__Written problem__:
Swap "dropdown menu" for "drop-down list" in the lines between the one holding "Click the Preparing for Shipment heading" and the one holding "Screen dimensions: 1920x997", inclusive. Give back only those lines, with nothing else changed.

— BEGIN Input —

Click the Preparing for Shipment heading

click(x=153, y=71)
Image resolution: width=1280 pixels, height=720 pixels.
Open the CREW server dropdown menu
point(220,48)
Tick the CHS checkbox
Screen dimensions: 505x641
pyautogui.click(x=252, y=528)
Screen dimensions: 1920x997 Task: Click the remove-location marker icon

— END Input —
— BEGIN Input —

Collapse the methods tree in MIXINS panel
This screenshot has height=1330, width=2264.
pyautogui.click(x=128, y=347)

— END Input —
— BEGIN Input —

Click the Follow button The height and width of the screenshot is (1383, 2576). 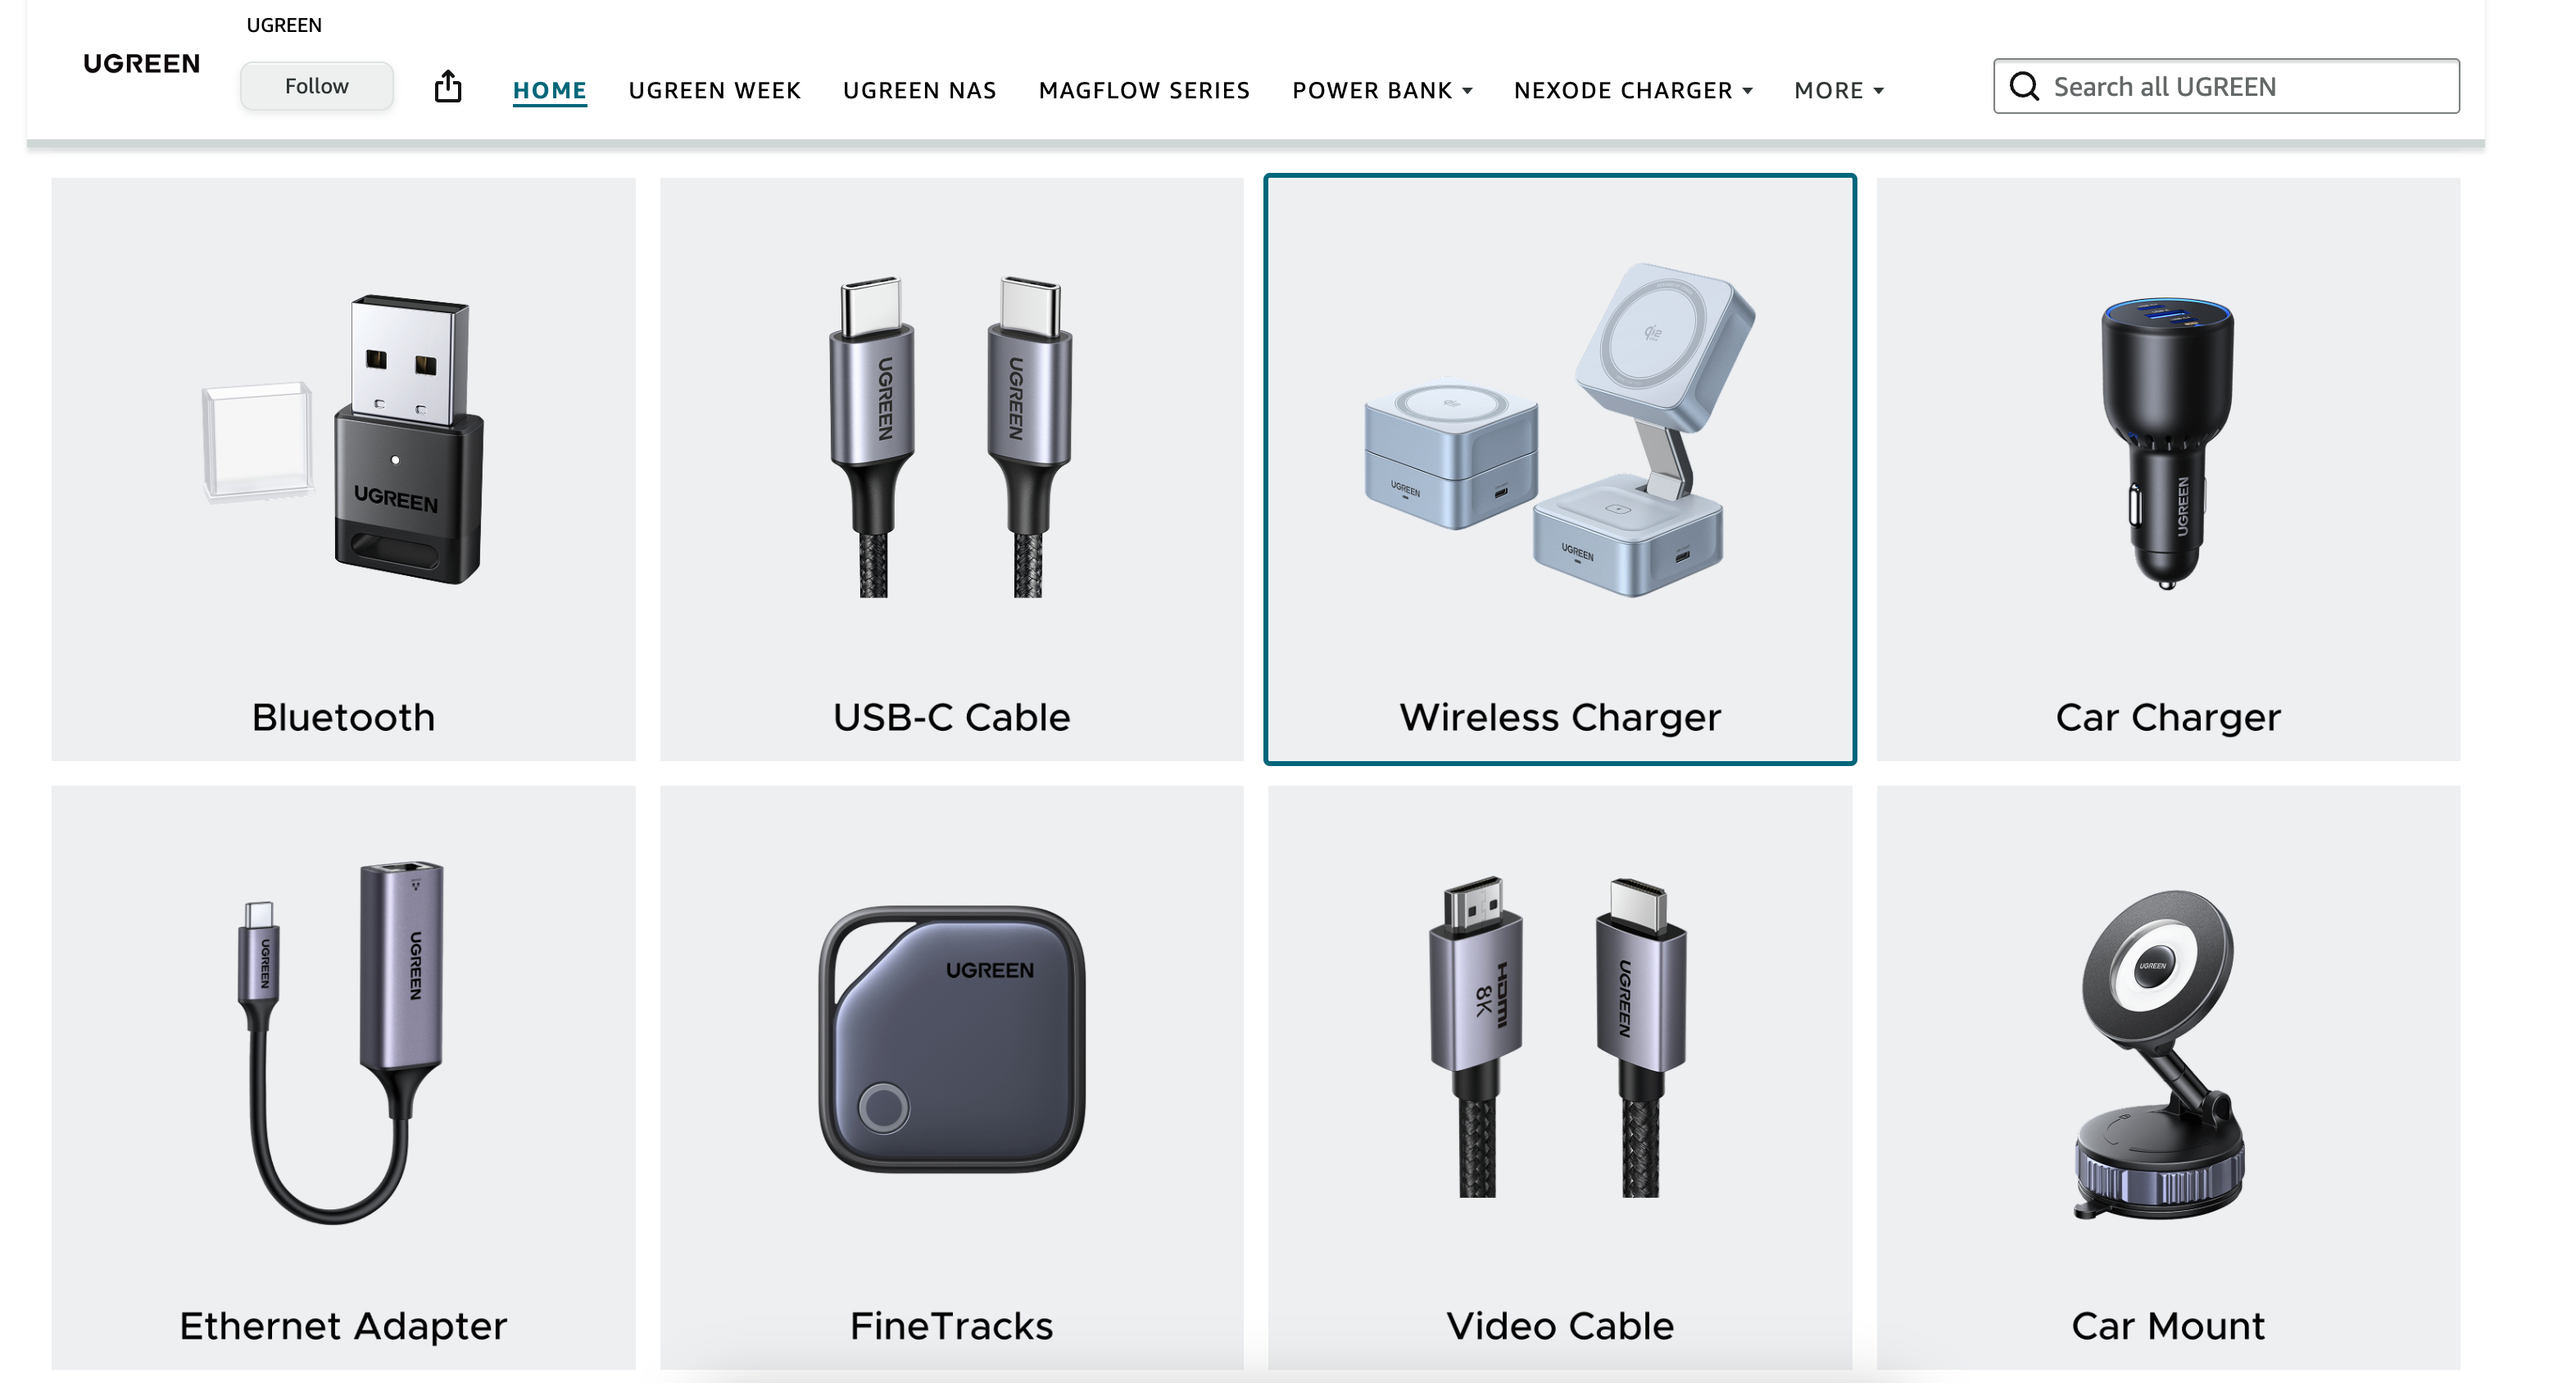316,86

— END Input —

__Complete output__:
Click the Preparing for Shipment heading

click(x=153, y=71)
Image resolution: width=1280 pixels, height=720 pixels.
Open the CREW server drop-down list
point(220,48)
Tick the CHS checkbox
Screen dimensions: 505x641
pyautogui.click(x=252, y=528)
Screen dimensions: 1920x997 Task: Click the remove-location marker icon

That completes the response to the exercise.